• _Listed entries_:
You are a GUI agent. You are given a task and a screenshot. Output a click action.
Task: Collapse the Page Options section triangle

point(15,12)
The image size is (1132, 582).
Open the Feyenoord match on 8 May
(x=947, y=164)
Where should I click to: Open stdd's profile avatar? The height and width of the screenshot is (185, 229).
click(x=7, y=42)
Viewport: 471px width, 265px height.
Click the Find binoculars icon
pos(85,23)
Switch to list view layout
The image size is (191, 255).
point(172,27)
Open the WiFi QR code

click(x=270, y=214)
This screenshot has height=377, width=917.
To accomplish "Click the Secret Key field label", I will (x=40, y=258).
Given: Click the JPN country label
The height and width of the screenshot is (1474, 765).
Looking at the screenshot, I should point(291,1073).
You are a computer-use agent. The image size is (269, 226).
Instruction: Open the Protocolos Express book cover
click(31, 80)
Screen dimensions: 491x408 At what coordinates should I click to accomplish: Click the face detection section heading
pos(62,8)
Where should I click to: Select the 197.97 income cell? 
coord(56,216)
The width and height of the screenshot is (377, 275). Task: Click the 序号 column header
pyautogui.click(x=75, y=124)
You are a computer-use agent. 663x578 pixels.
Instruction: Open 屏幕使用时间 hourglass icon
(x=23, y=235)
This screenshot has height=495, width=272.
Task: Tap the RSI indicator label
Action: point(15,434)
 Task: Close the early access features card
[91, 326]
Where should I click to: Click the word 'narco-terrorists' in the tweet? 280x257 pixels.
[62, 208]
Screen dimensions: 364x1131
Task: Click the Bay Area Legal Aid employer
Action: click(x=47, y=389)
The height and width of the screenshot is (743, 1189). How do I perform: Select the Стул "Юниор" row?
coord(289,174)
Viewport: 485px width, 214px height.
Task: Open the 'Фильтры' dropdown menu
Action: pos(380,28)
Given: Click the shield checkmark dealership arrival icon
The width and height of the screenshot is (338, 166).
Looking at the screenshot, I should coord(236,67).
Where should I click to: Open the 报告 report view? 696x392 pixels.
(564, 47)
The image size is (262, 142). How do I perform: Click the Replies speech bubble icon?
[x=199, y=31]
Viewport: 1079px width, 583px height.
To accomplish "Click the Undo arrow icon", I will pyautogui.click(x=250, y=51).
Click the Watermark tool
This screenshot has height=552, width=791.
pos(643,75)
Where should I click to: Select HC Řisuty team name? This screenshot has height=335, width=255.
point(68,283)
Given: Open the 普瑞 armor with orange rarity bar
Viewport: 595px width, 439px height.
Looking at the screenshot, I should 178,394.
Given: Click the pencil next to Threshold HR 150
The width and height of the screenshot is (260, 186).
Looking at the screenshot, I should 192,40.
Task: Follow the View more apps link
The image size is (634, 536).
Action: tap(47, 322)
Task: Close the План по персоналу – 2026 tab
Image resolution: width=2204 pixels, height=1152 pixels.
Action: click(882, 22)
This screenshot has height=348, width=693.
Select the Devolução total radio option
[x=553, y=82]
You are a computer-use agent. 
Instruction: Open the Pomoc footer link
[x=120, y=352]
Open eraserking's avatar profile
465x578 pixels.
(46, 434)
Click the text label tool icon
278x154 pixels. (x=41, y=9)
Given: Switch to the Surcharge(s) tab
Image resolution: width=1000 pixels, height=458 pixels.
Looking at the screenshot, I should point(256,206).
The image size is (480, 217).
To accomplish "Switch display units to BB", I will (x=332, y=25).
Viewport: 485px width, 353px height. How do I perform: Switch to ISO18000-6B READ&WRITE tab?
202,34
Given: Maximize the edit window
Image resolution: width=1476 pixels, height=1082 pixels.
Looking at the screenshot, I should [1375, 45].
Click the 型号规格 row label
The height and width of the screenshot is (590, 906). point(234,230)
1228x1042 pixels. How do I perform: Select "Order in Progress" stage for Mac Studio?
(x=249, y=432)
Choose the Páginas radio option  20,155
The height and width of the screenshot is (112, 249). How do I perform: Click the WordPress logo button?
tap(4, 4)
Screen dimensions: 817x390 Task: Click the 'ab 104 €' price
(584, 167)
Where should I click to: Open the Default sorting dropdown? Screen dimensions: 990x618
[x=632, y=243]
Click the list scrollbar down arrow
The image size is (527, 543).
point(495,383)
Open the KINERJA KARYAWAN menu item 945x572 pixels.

• _Your instructions_:
Search the material for "computer" and copy each matching line.

• _Response box_:
You are a computer-use agent. The image size is (269, 226).
You are a computer-use agent. 663x578 pixels.
You are a computer-use agent. 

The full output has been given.